Today, we will focus on the amendments proposed by the United States and Canada. This is at least partly based on our assessment that their amendments would have some of the most far-reaching and discriminatory consequences. Thus, the changes suggested by these two countries provide an opportunity to respond to a wide range of concerns.
A. UNITED STATES – PROPOSED AMENDMENT
In regard to the United States, we view its proposed amendment as having three main elements that would significantly derogate from the present text in Article 3 of the draft Declaration.
Indigenous peoples have a right of internal self-determination. By virtue of that right, they may negotiate their political status within the framework of the existing nation-state and are free to pursue their economic, social, and cultural development. Indigenous peoples, in exercising their right of internal self-determination, have the internal right to autonomy or self-government in matters relating to their local affairs, including determination of membership, culture, language, religion, education, information, media, health, housing, employment, social welfare, maintenance of community safety, family relations, economic activities, lands and resources management, environment and entry by non-members, as well as ways and means for financing these autonomous functions.

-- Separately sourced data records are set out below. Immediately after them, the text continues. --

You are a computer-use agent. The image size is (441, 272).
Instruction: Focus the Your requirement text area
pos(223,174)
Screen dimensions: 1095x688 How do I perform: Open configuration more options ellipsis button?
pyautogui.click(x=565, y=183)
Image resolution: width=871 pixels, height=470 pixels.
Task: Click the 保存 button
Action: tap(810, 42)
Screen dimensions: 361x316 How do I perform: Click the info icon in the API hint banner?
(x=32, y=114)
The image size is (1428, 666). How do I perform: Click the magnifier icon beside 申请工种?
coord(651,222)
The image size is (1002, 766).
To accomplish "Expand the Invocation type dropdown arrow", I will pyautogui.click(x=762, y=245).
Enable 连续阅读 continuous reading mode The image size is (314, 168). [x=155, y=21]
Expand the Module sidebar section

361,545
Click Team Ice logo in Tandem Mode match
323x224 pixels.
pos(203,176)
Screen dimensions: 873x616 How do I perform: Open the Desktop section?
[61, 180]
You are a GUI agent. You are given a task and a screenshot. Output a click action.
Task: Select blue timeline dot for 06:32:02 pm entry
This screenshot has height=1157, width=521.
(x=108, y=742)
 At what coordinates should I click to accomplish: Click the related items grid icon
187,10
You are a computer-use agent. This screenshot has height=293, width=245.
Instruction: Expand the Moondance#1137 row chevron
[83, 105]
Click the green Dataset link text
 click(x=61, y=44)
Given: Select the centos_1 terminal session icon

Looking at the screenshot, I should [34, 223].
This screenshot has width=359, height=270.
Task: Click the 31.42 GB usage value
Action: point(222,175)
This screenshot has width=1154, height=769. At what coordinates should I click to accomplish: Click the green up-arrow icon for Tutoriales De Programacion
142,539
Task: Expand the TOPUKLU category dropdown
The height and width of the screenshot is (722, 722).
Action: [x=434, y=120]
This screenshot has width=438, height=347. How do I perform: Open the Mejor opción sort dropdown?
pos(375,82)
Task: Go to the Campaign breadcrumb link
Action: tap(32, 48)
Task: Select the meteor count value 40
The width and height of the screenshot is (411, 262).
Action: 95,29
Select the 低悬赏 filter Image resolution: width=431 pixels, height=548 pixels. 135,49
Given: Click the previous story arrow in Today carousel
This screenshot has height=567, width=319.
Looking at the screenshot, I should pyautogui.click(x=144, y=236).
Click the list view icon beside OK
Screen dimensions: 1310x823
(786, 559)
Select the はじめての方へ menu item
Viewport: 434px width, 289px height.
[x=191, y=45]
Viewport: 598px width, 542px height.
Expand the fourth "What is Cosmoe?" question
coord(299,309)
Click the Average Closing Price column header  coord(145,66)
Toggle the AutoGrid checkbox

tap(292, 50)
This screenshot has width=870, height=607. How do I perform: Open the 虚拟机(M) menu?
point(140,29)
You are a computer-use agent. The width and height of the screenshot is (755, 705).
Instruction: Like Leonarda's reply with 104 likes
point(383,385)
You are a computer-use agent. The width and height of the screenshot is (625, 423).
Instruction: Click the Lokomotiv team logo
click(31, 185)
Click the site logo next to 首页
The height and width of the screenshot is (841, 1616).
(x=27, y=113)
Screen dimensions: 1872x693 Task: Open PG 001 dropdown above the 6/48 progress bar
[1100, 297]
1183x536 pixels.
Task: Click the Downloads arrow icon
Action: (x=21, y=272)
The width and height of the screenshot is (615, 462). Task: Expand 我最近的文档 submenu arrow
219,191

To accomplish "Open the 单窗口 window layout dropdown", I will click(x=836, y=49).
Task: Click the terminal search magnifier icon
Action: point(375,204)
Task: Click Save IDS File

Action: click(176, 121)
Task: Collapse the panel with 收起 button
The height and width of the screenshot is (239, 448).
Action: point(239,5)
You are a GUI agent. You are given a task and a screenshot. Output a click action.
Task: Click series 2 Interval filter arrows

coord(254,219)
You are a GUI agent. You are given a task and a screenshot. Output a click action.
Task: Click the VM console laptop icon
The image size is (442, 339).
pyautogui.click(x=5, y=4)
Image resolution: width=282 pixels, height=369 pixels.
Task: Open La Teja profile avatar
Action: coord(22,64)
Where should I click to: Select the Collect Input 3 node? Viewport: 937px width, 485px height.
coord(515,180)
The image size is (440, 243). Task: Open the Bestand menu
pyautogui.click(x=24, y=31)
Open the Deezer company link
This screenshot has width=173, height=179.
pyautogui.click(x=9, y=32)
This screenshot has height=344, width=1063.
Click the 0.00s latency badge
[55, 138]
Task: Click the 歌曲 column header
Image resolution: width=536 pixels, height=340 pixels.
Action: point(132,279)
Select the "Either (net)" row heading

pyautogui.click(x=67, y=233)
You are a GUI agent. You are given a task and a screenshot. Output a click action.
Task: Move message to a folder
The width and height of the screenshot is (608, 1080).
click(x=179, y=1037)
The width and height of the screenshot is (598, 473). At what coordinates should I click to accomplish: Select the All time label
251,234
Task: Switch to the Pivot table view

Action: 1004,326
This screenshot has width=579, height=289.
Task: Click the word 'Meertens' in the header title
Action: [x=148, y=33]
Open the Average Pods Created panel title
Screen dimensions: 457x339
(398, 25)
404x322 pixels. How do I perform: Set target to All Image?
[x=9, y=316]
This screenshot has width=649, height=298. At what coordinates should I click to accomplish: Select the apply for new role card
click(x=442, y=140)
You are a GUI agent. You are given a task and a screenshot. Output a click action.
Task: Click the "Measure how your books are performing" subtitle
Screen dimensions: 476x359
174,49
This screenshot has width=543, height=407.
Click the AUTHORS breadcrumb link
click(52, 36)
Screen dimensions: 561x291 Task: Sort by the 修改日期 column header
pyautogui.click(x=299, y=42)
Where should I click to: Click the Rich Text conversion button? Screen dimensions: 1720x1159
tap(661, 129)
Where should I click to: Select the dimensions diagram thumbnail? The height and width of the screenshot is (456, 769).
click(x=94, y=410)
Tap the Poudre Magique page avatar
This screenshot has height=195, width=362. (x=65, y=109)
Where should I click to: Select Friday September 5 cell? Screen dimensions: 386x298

Proposal by United States for Articles 3 and 31, September 16, 2002.
First, Article 3 is amended to state that the right of Indigenous peoples to self-determination is solely “internal”.
Second, Article 31 is inserted into Article 3 to indicate the specific nature of the right of Indigenous peoples to self-determination. The wording once again leaves no doubt that the right is limited to “internal” self-determination.
Third, in contrast to non-Indigenous peoples, there is no longer a right to “freely determine” one’s political status. Rather, Indigenous peoples “may negotiate their political status within the framework of the existing nation-state”.
Furthermore, there are two additional elements that are not immediately evident, but are integral parts of the U.S. strategy against Indigenous peoples. These are: the denial of Indigenous peoples’ resource rights under Article 1, para. 2 of the international human rights Covenants; and denial of the Indigenous peoples’ status as “peoples”, so as to deny us our human right to self-determination under international law.
We will elaborate upon all of these aspects in our discussion on the proposed U.S. amendment on the right to self-determination.
The source of the proposed U.S. amendment on “internal self-determination” is the U.S. National Security Council document entitled “Position on Indigenous Peoples”, dated January 18, 2001. As we will describe, rather than ensuring our security, the National Security Council Position generally promotes the insecurity of Indigenous peoples by undermining our fundamental status and human rights.
The U.S. amendment is an illegitimate and transparent move by the United States to categorically deny Indigenous peoples the right to self-determination under international law. Instead, the U.S. seeks to create an inferior right of self-determination, whose nature and scope would be based on U.S. domestic law.
Therefore, the U.S. amendment would be a clear violation of the principle of “equal rights and self-determination of peoples”.
The term “equality of peoples” [in Art. 1(2) of the U.N. Charter] was meant to underline that no hierarchy existed between the various peoples. To this extent, the prohibition of racial discrimination was transferred from the national level to the international level of international relations. Apart from that, the principle of equality of peoples and the right to self-determination are united. With this, it is assured that no peoples can be denied the right to self-determination on the basis of any alleged inferiority. The reference to self-determination encompasses the principle of self-government, but does not justify a secession.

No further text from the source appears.